Langkahku berhenti kala melihat sosok wanita blonde itu sedang bermain ayunan di taman.

"Tuh 'kan dia bukan setan!" gumamku tertawa sendiri, bisa-bisanya aku kemarin menganggap dia hantu.

Aku menghampirinya sekedar untuk berkenalan, siapa tau aja bisa jadi teman. Toh, sepertinya aku dan dia seumuran.

"Hai!" sapaku dengan sopan, dia menoleh kepadaku dan tersenyum.

"Boleh kenalan? Aku masih baru nih disini."

Lagi-lagi dia hanya tersenyum, mungkin dia adalah type orang pendiam.

"Namaku Karina panggil saja Karin, kau siapa?"

tuturku seraya menjulurkan tangan kearahnya, dia pun akhirnya membalas menjabat tanganku.

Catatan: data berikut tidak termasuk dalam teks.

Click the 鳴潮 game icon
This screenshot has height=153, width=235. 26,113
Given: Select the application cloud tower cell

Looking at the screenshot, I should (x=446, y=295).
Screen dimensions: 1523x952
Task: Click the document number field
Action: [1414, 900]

Tangannya terasa dingin, mungkin karena ia terlalu lama berada di luar sedangkan udara di daerah ini memang begitu dingin.

"Isabelle," lirihnya.

"Mba! Dipanggil mama tuh, di suruh coba kebaya pengantin!" pekik Katya yang tiba-tiba muncul hingga mengagetkanku.

"Ih iya, gak usah teriak-teriak kali Kok kamu sekolah sih, dek?" tanyaku kala melihat Katya sudah rapih dengan seragam sekolahnya.

"Kan yang mau nikah mba, bukan aku. Lagi pula kita berangkat ke vila nanti malam kok! Mba juga aneh, ngapain ngomong sendirian di taman? Ih rada-rada,"

ucapnya yang membuat aku bingung, jelas-jelas aku sedang ngobrol dengan Isabelle.

"Mba tuh lagi ngobrol sam ... loh! Isabelle kemana?"

Mataku mencari-cari keberadaan Isabelle tetapi aku tidak menemukannya, mungkin dia sudah pulang karena merasa di cuekin, pikirku.

..........

Malam harinya keluarga dekatku dan keluarga Felix sudah berkumpul di vila yang sudah kami sewa.

Vila yang cukup besar dan mewah, sangatlah cukup untuk menampung keluarga besar kami.

Entah apa yang di pikirkan para orang tua kami, Aku dan Felix di mandikan air kembang setaman pukul dua belas malam tepat di taman belakang vila, bukan masalah mistisnya, sih! Masalahnya di sini dingin banget, tubuhku sungguh sangat menggigil kedinginan.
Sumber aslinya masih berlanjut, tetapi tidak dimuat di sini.